▸ **Task details**: Starting at the line with "Task: Add new item to Destination zones", retype every remaining line of the records exactly. Do not include pictures.

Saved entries
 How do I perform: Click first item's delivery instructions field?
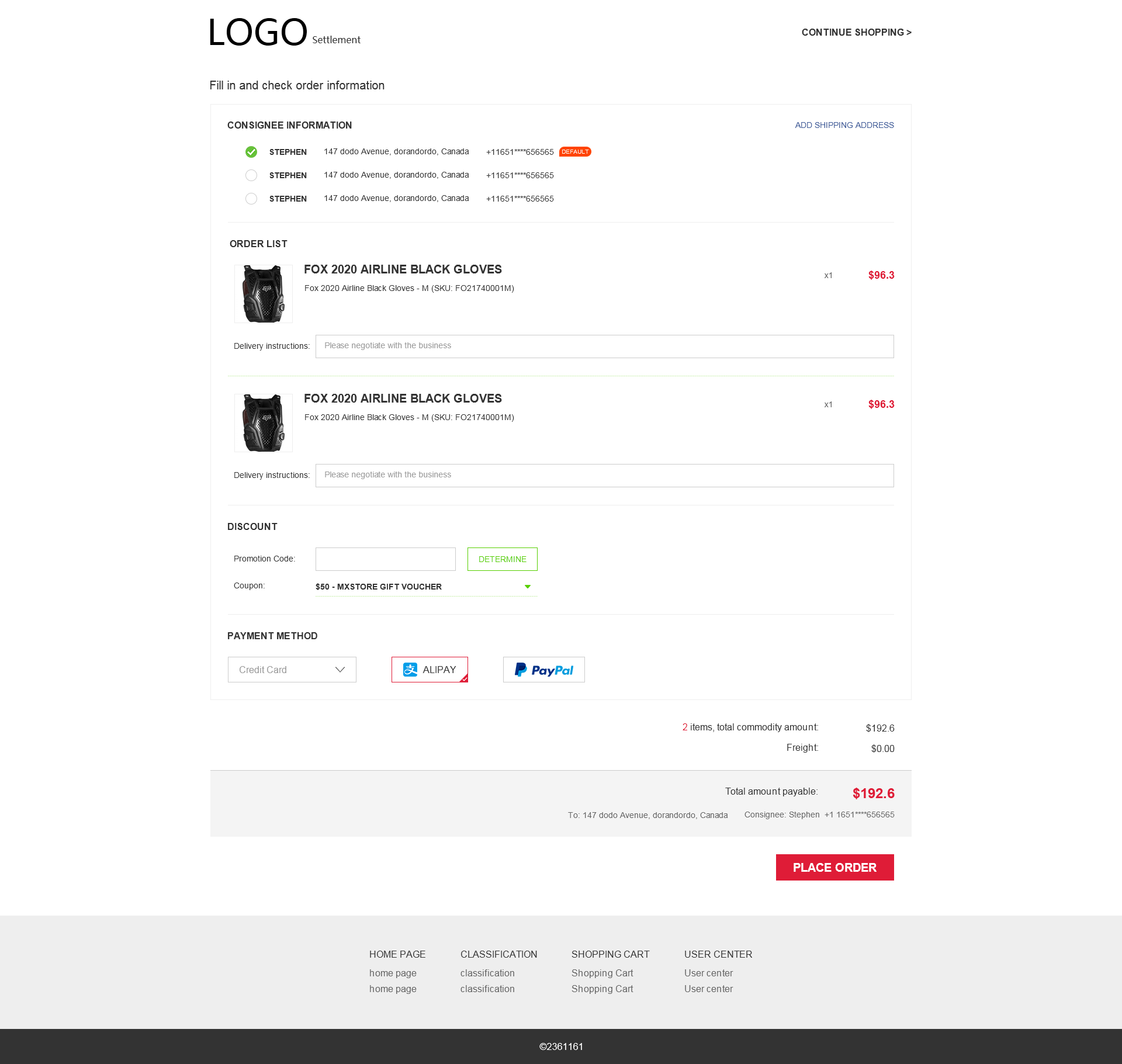click(605, 346)
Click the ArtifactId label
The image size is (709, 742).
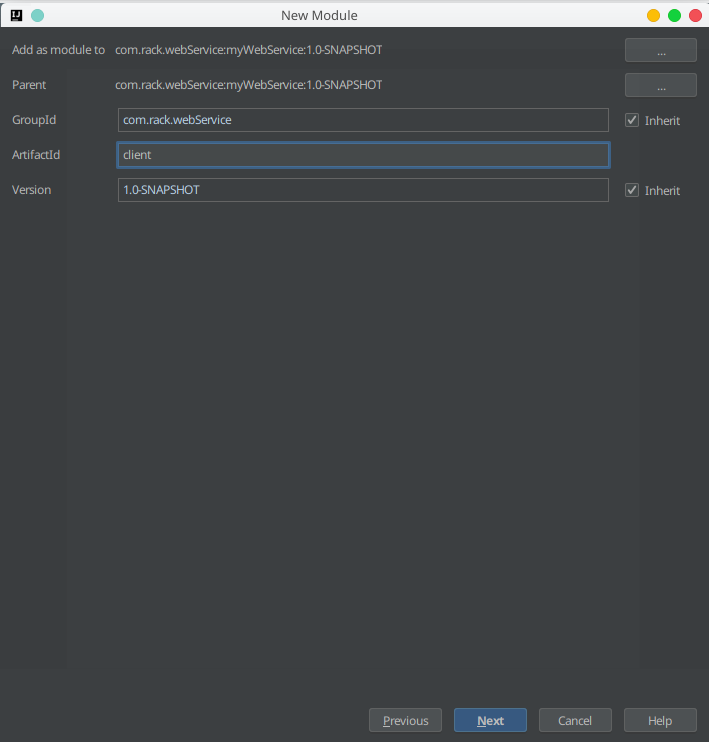pyautogui.click(x=37, y=155)
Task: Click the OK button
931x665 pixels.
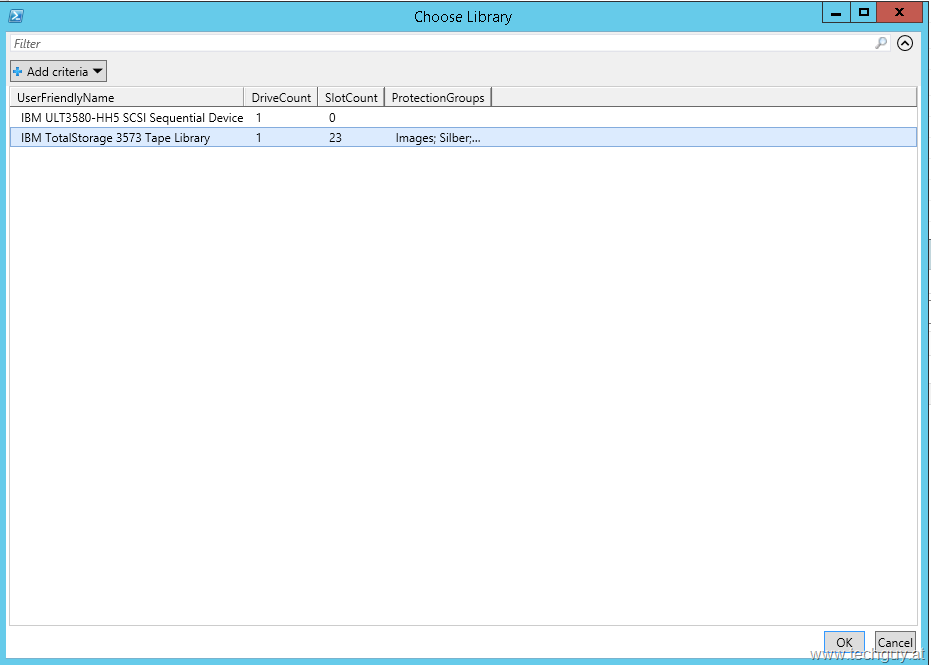Action: (x=844, y=643)
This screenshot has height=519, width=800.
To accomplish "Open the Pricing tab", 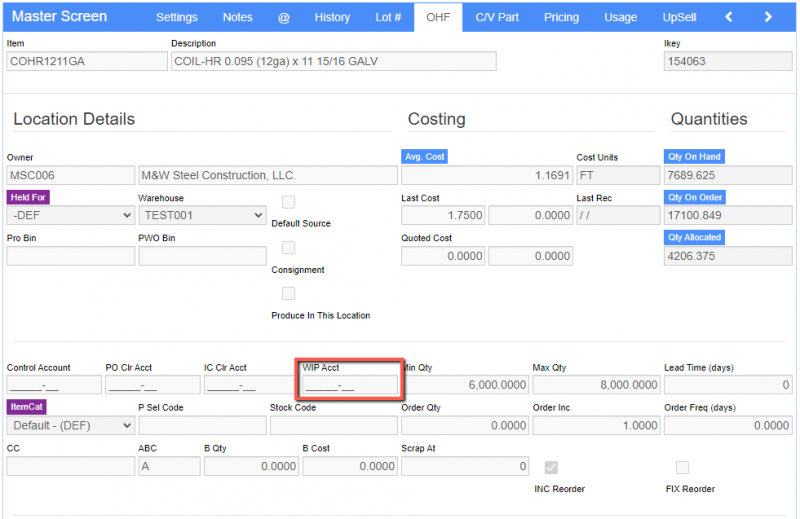I will coord(561,17).
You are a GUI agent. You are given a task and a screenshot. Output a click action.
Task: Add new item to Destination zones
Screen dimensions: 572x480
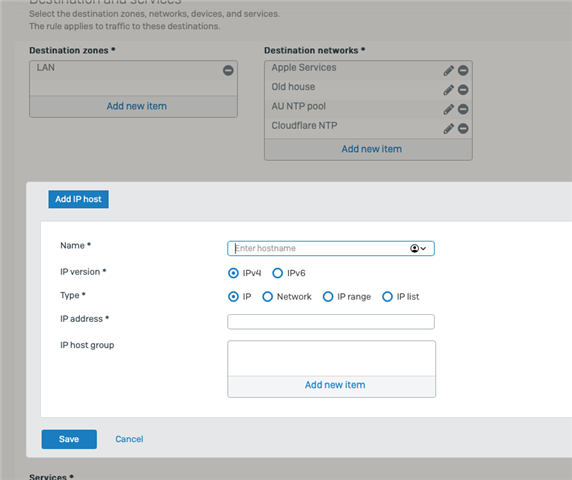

▸ **Response area**:
Task: Add new item to Destination zones
Screen dimensions: 572x480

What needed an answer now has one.